1. Zum Inhalt springen
  2. Zur Hauptnavigation springen
  3. Zu weiteren Angeboten der DW springen

Anschlagsziel Deutsche Bahn

12. Oktober 2011

Mehrfach wurden in den vergangenen Tagen in Berlin Brandanschläge auf die Deutsche Bahn verübt. Während Terrorakte ausgeschlossen werden, könnte es sich um kriminelle Taten oder um linksextreme Protestaktionen handeln.

https://p.dw.com/p/12qW9
Ein Polizeibeamter beobachtet die Bahngleise. Am Dienstag war in Berlin ein weiterer Brand-Anschlag vereitelt worden (Foto: dapd)
Bild: dapd

Es sind Funde wie dieser, die eine Debatte über Linksextremismus in Deutschland losgetreten haben. Am Dienstagabend (11.10) fanden Bahnangestellte sieben Kunststoffflaschen auf Bahngleisen im Norden Berlins. Die mutmaßlichen Brandsätze, gefüllt mit einer verdächtigen Flüssigkeit, wurden von Kriminalbeamten sichergestellt. Einer von insgesamt sieben Anschlagsversuchen, die bereits den dritten Tag in Folge den Großraum Berlin in Atem halten. Hauptbahnhof, Regionalbahnhof, Kabelanlagen und Gleise – die Täter haben in einer Serie von Brandanschlagsversuchen die Sicherheitsbehörden in Aufruhr versetzt. Am Mittwoch entzündete sich ein Brandsatz in einem Berliner Regionalbahnhof.

## Gestellte Aufgabe A
Gib den Artikel über die Brandanschläge auf die Deutsche Bahn vollständig und unverändert wieder.
Die Einträge haben mit dem Artikel nichts zu tun.

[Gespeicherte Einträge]
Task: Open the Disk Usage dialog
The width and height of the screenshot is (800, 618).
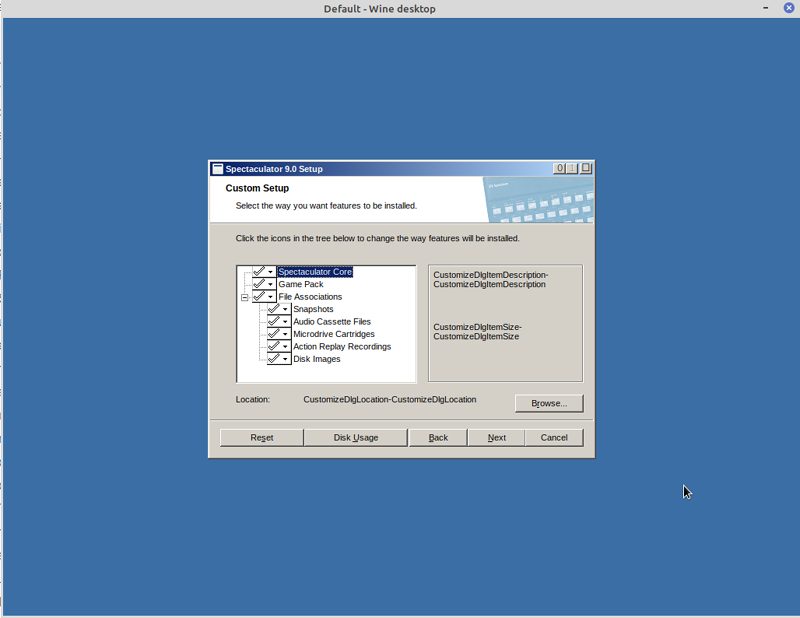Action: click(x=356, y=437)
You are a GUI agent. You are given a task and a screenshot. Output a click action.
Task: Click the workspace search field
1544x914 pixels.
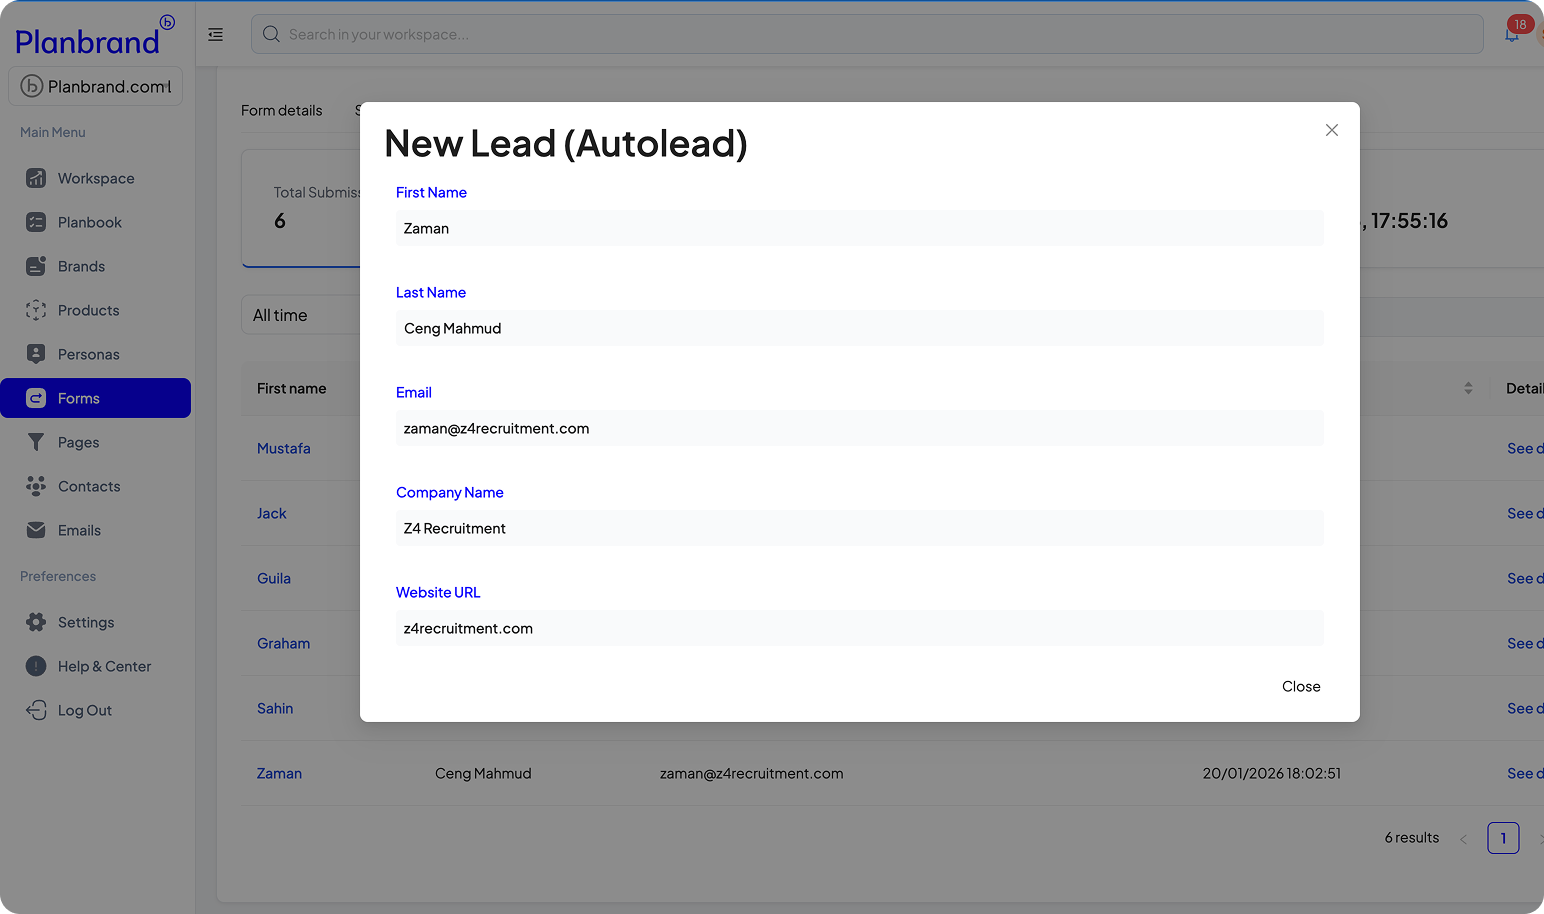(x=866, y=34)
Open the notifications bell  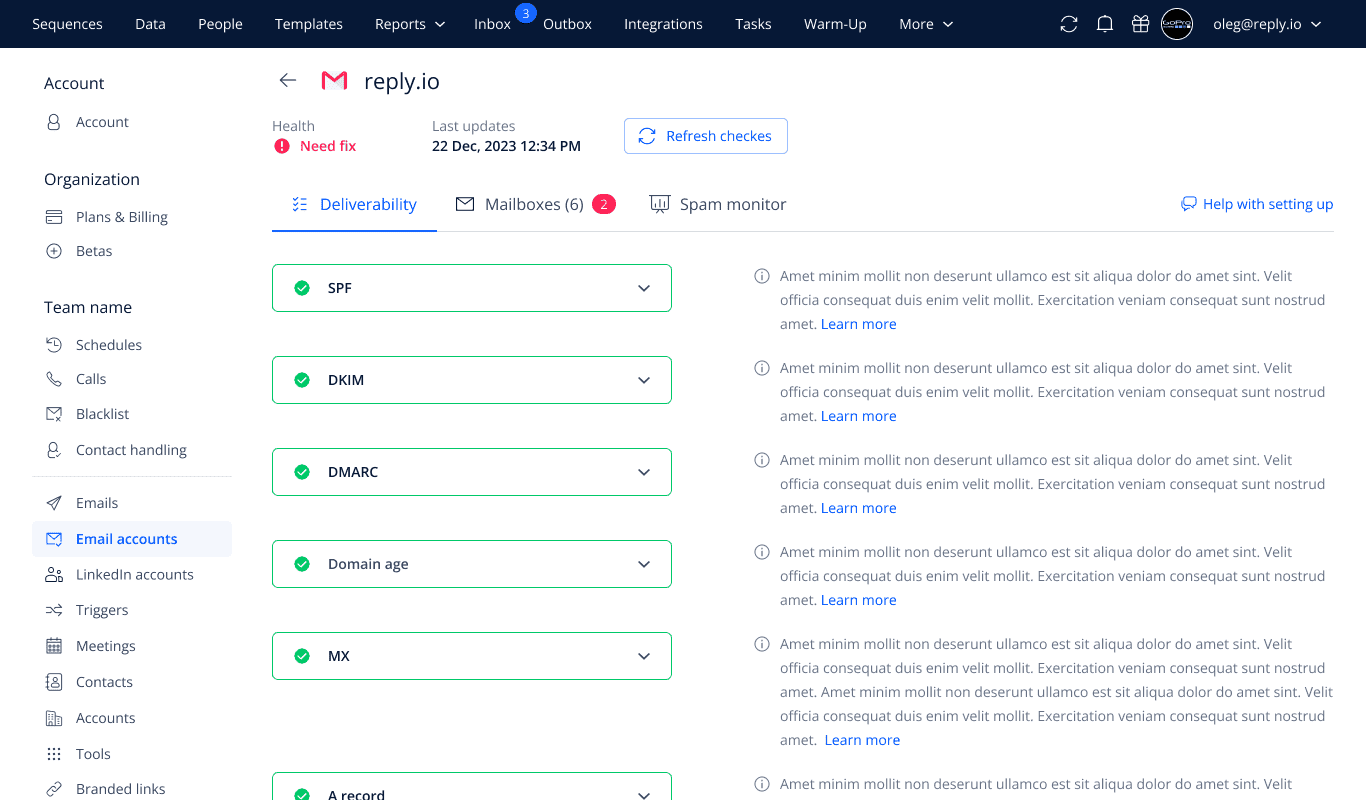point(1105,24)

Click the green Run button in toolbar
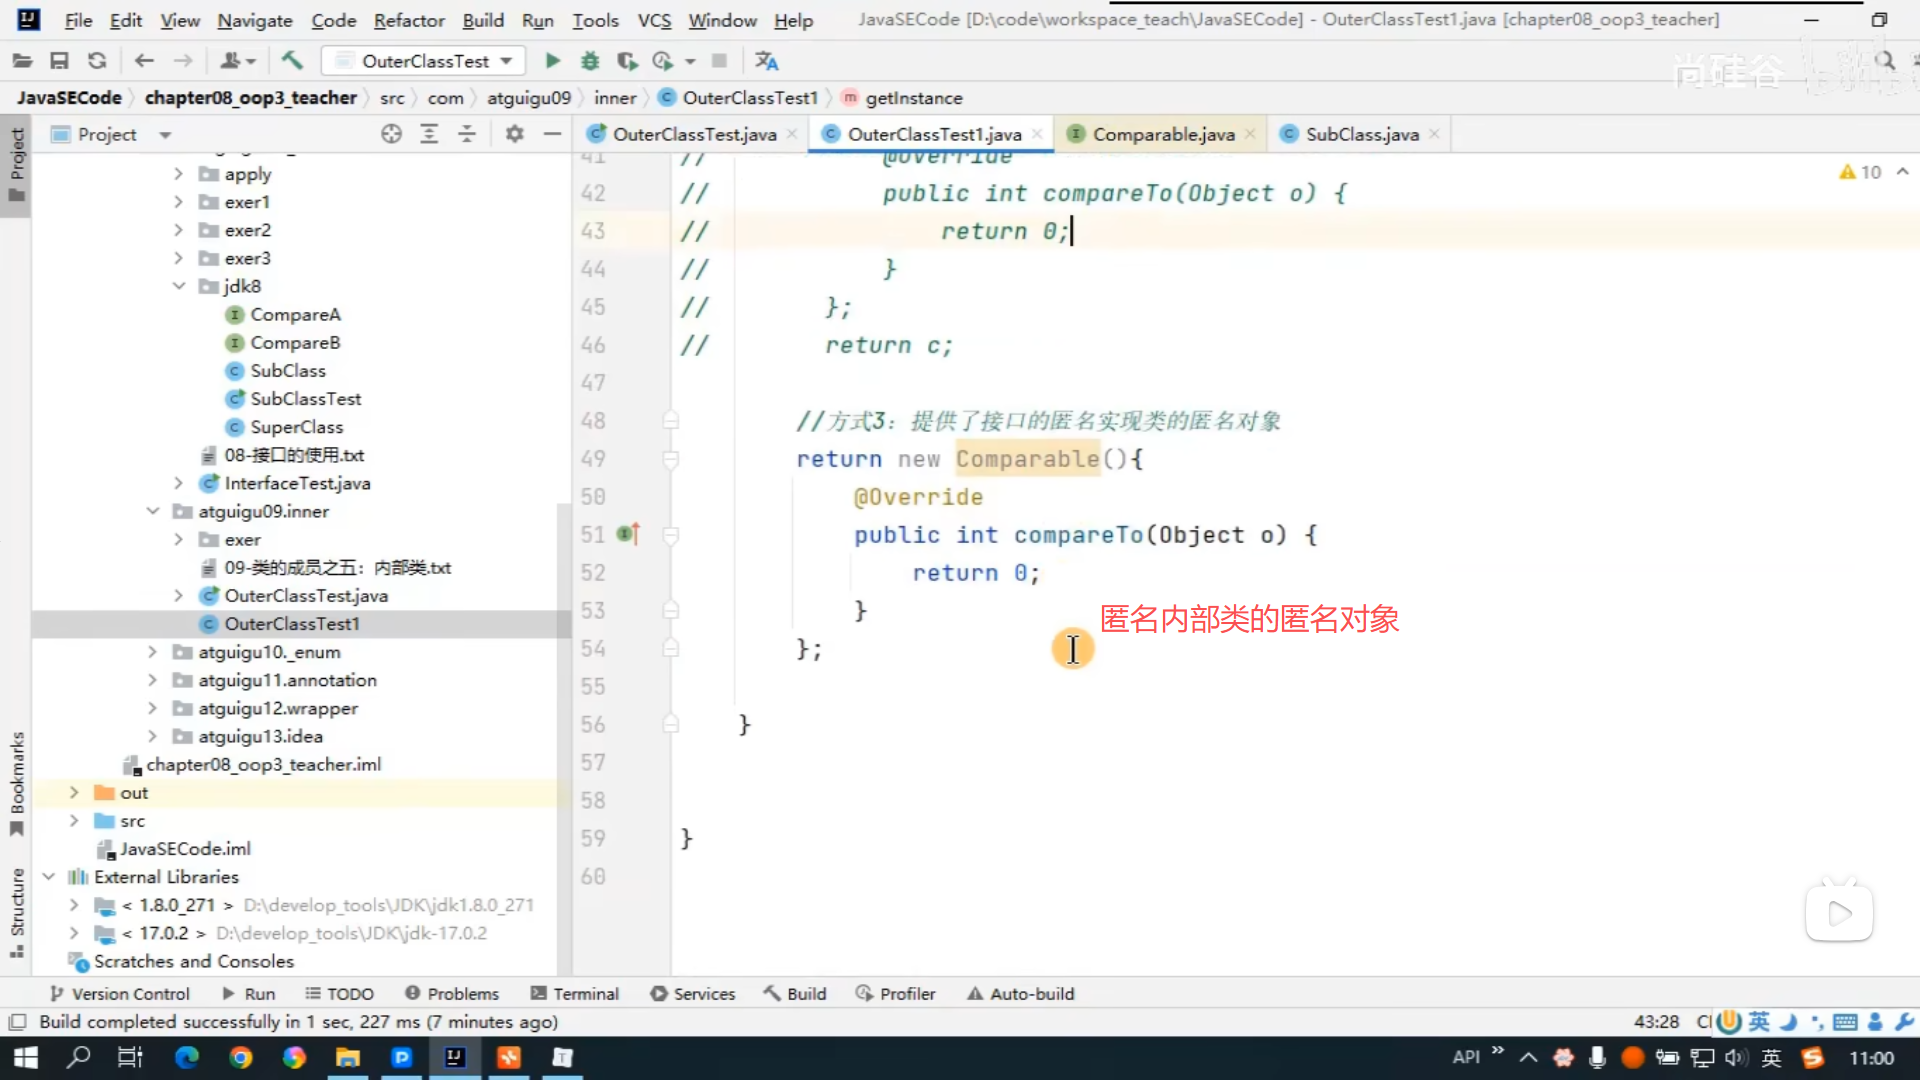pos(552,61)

## Gestellte Aufgabe B
Nenne nur die Zahl der Zeilen in den Einträgen, die die Zeichenfolge „screenshot“ enthalten.

## Vollständige Ausgabe A
1. Zum Inhalt springen
  2. Zur Hauptnavigation springen
  3. Zu weiteren Angeboten der DW springen

Anschlagsziel Deutsche Bahn

12. Oktober 2011

Mehrfach wurden in den vergangenen Tagen in Berlin Brandanschläge auf die Deutsche Bahn verübt. Während Terrorakte ausgeschlossen werden, könnte es sich um kriminelle Taten oder um linksextreme Protestaktionen handeln.

https://p.dw.com/p/12qW9
Ein Polizeibeamter beobachtet die Bahngleise. Am Dienstag war in Berlin ein weiterer Brand-Anschlag vereitelt worden (Foto: dapd)
Bild: dapd

Es sind Funde wie dieser, die eine Debatte über Linksextremismus in Deutschland losgetreten haben. Am Dienstagabend (11.10) fanden Bahnangestellte sieben Kunststoffflaschen auf Bahngleisen im Norden Berlins. Die mutmaßlichen Brandsätze, gefüllt mit einer verdächtigen Flüssigkeit, wurden von Kriminalbeamten sichergestellt. Einer von insgesamt sieben Anschlagsversuchen, die bereits den dritten Tag in Folge den Großraum Berlin in Atem halten. Hauptbahnhof, Regionalbahnhof, Kabelanlagen und Gleise – die Täter haben in einer Serie von Brandanschlagsversuchen die Sicherheitsbehörden in Aufruhr versetzt. Am Mittwoch entzündete sich ein Brandsatz in einem Berliner Regionalbahnhof.

## Vollständige Ausgabe B
2